── Data for this exercise

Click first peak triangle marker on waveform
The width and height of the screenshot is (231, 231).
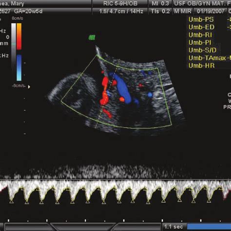click(x=11, y=202)
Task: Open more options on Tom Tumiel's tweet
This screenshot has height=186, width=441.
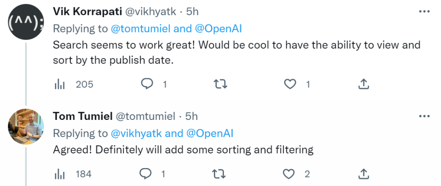Action: pyautogui.click(x=425, y=117)

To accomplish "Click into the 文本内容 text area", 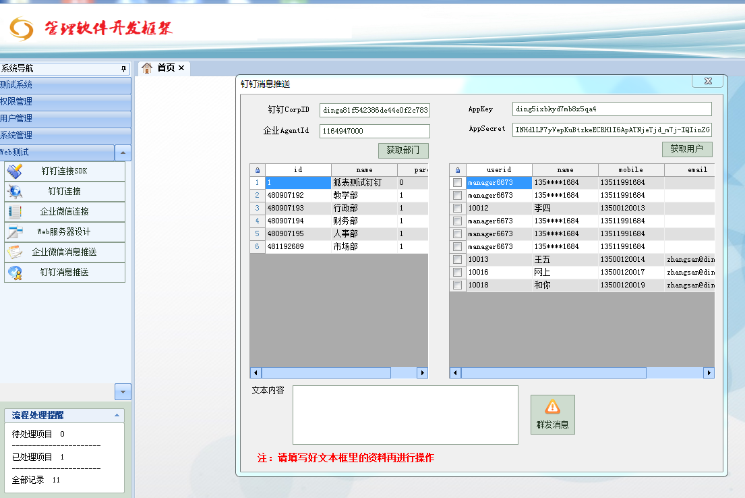I will tap(405, 415).
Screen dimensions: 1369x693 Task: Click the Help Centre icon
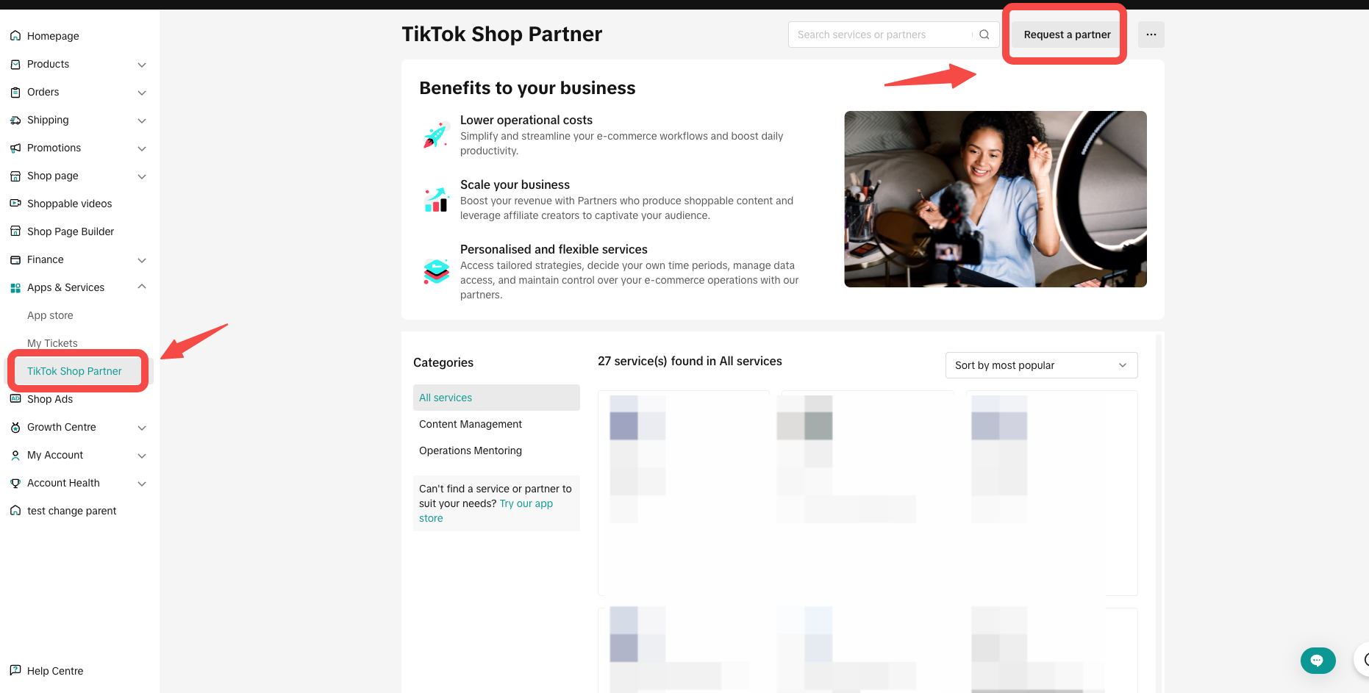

────

== Exercise ==
Reproduce, word for word, the portion of the rows that starts at their very beginning and ends with the line containing "Action: pyautogui.click(x=425, y=117)", including that line. Leave the pictures out of your reproduction.

== Final answer ==
Click first peak triangle marker on waveform
The width and height of the screenshot is (231, 231).
click(x=11, y=202)
Task: Open more options on Tom Tumiel's tweet
This screenshot has height=186, width=441.
Action: pyautogui.click(x=425, y=117)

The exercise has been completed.